• Estratto:
Marschmäßig (Vivace alla Marcia)
- Langsam
und sehnsuchtvoll (Adagio ma non troppo, con affetto)
- Zeitmaß
des ersten Stückes (Tempo del primo pezzo)
- Geschwinde,
doch nicht zu sehr, und mit
Entschlossenheit (Veloce ma non troppo, e con
decisione, Allegro)
Fabio Grasso, pianoforte
Nell'ambito della Stagione
“I Mercoledì del Conservatorio” 2022-2023
Ingresso libero fino
ad esaurimento posti, prenotazione facoltativa.
“… in dias luminis
oras”
Il frammento di verso
lucreziano posto a titolo generale di questo
variegato programma (“ai fulgidi lidi della luce”) ne illustra l’intento di
esplorare percorsi creativi variamente ispirati dal tema della luce. I brani
che lo compongono, spaziando liberamente su un arco di due secoli, si
presentano ora come trasfigurazioni musicali di immagini inondate di luce
fisica, ora come espressione di slanci interiori verso la luce di folgoranti
rivelazioni.
Così i tremuli
bagliori d’arcobaleno evocati dalle cangianti sequenze armoniche dello Studio
n. 5 di Ligeti si fondono idealmente coi tenui
riflessi che scintillando sulla superficie dell’acqua suggeriscono a Debussy il titolo del brano d’esordio del primo libro delle
Images, un trittico in cui le iniziali velature di
matrice impressionistica si dissolvono gradualmente prima nella discreta
chiarificazione armonica del secondo brano, e poi nel limpido nitore del
finale, fremente volo attraverso le più radiose regioni dell’Etere.

• Campione di dati:
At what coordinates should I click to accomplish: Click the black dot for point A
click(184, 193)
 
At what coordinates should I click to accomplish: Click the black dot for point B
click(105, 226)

• Attività da svolgere:
[1] Stabilisci se le affermazioni seguenti concordano con la presentazione del concerto, rispondendo sì o no e citando testualmente le parole decisive: (a) la prenotazione è obbligatoria; (b) i brani del programma coprono un arco di due secoli; (c) lo Studio n. 5 è di Debussy.
[2] Prosegui la presentazione del concerto a partire dal punto in cui si interrompe.

• Risposte fornite:
[1]
(a) No: "prenotazione facoltativa".
(b) Sì: "spaziando liberamente su un arco di due secoli".
(c) No: "dello Studio n. 5 di Ligeti".

[2]
Irrlicht
intende rendere omaggio al ciclo liederistico schubertiano Winterreise,
alludendo non solo all’omonimo Lied n. 9, ma anche agli altri passaggi della
narrazione in cui la gelida notte interiore del viandante sembra mitigata da
singolari luminescenze, dolci o malinconiche nella loro natura inevitabilmente
illusoria.
La trasposizione del
contrasto fra luce e oscurità su un livello semantico figurato è un cardine
dell’impianto concettuale su cui si basa il terzo Studio di Hosokawa:
l’estetica del vuoto, caposaldo del pensiero tradizionale giapponese che il
compositore rivisita attraverso il filtro della cultura occidentale, vive
musicalmente di lunghi silenzi squarciati da violente e fugaci esplosioni
sonore, come fulmini nelle tenebre, o misteriosamente perturbati da sommesse
risonanze, differenti rappresentazioni dell’eterna continuità dialettica degli
opposti, bianco e nero, giorno e notte, solarità e ombra.
Se da un lato il
delicato intarsio pianistico del tema principale dell’Arabeske
di Schumann non può non ricordare gli omonimi motivi
ornamentali il cui pregio si esalta nella mutevolezza delle rifrazioni
luminose, occorre dall’altro andare oltre questo dato superficiale, e
riflettere sulla Coda, dominata da uno dei più autocitati
frammenti melodici schumanniani, un segnale che
ritorna nei momenti di più intima e spontanea confessione, e che svela il suo
significato più profondo nel cuore del Lied op. 25 n. 1 Widmung:
qui dal candido immaginario sentimentale rückertiano
emerge una figura femminile di nobiltà celestiale, donatrice di luce
trasfigurante, certamente identificata da Schumann
con Clara Wieck.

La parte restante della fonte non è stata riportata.